EXERCISE DIRECTIONS
Where the line containing "788-81-36 (1200, 1700)" appears, start copying; continue through the last line below and copy nothing else.

[[ RECORD EXTRACTS, beginning ]]

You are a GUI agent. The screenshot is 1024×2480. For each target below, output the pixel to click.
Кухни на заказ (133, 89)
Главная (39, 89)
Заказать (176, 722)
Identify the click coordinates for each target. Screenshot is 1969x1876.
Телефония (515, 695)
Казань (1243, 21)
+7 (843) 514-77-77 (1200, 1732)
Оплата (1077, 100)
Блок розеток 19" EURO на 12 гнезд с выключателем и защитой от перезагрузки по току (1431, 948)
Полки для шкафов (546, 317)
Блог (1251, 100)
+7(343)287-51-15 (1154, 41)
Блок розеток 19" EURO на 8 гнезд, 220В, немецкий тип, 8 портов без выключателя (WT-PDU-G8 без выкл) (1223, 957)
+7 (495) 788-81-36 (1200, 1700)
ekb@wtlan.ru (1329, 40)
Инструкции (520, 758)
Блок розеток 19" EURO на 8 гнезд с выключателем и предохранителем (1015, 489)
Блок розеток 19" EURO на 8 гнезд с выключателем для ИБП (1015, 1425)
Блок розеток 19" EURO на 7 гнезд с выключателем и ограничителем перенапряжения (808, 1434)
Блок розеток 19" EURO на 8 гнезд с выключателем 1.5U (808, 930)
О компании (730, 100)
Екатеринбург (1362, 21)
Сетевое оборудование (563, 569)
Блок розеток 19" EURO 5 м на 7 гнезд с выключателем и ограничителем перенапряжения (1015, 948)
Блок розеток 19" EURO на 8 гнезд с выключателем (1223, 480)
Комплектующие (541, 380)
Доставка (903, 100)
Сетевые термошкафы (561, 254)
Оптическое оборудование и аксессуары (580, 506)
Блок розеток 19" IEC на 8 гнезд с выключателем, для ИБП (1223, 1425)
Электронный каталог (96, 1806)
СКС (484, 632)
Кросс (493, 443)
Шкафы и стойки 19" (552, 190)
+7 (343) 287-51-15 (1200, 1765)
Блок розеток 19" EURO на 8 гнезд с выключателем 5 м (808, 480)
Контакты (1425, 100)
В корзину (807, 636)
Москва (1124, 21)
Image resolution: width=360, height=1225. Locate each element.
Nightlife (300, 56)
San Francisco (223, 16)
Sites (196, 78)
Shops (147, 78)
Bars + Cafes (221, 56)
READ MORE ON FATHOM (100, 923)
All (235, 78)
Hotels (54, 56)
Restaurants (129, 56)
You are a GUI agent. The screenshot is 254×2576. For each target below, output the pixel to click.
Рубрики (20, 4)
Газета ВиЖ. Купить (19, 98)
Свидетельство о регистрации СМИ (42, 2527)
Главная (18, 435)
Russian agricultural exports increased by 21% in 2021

[[ RECORD EXTRACTS, end ]]

SOLUTION TO THE EXERCISE
+7 (495) 788-81-36 (1200, 1700)
ekb@wtlan.ru (1329, 40)
Инструкции (520, 758)
Блок розеток 19" EURO на 8 гнезд с выключателем и предохранителем (1015, 489)
Блок розеток 19" EURO на 8 гнезд с выключателем для ИБП (1015, 1425)
Блок розеток 19" EURO на 7 гнезд с выключателем и ограничителем перенапряжения (808, 1434)
Блок розеток 19" EURO на 8 гнезд с выключателем 1.5U (808, 930)
О компании (730, 100)
Екатеринбург (1362, 21)
Сетевое оборудование (563, 569)
Блок розеток 19" EURO 5 м на 7 гнезд с выключателем и ограничителем перенапряжения (1015, 948)
Блок розеток 19" EURO на 8 гнезд с выключателем (1223, 480)
Комплектующие (541, 380)
Доставка (903, 100)
Сетевые термошкафы (561, 254)
Оптическое оборудование и аксессуары (580, 506)
Блок розеток 19" IEC на 8 гнезд с выключателем, для ИБП (1223, 1425)
Электронный каталог (96, 1806)
СКС (484, 632)
Кросс (493, 443)
Шкафы и стойки 19" (552, 190)
+7 (343) 287-51-15 (1200, 1765)
Блок розеток 19" EURO на 8 гнезд с выключателем 5 м (808, 480)
Контакты (1425, 100)
В корзину (807, 636)
Москва (1124, 21)
Image resolution: width=360, height=1225. Locate each element.
Nightlife (300, 56)
San Francisco (223, 16)
Sites (196, 78)
Shops (147, 78)
Bars + Cafes (221, 56)
READ MORE ON FATHOM (100, 923)
All (235, 78)
Hotels (54, 56)
Restaurants (129, 56)
You are a GUI agent. The screenshot is 254×2576. For each target below, output the pixel to click.
Рубрики (20, 4)
Газета ВиЖ. Купить (19, 98)
Свидетельство о регистрации СМИ (42, 2527)
Главная (18, 435)
Russian agricultural exports increased by 21% in 2021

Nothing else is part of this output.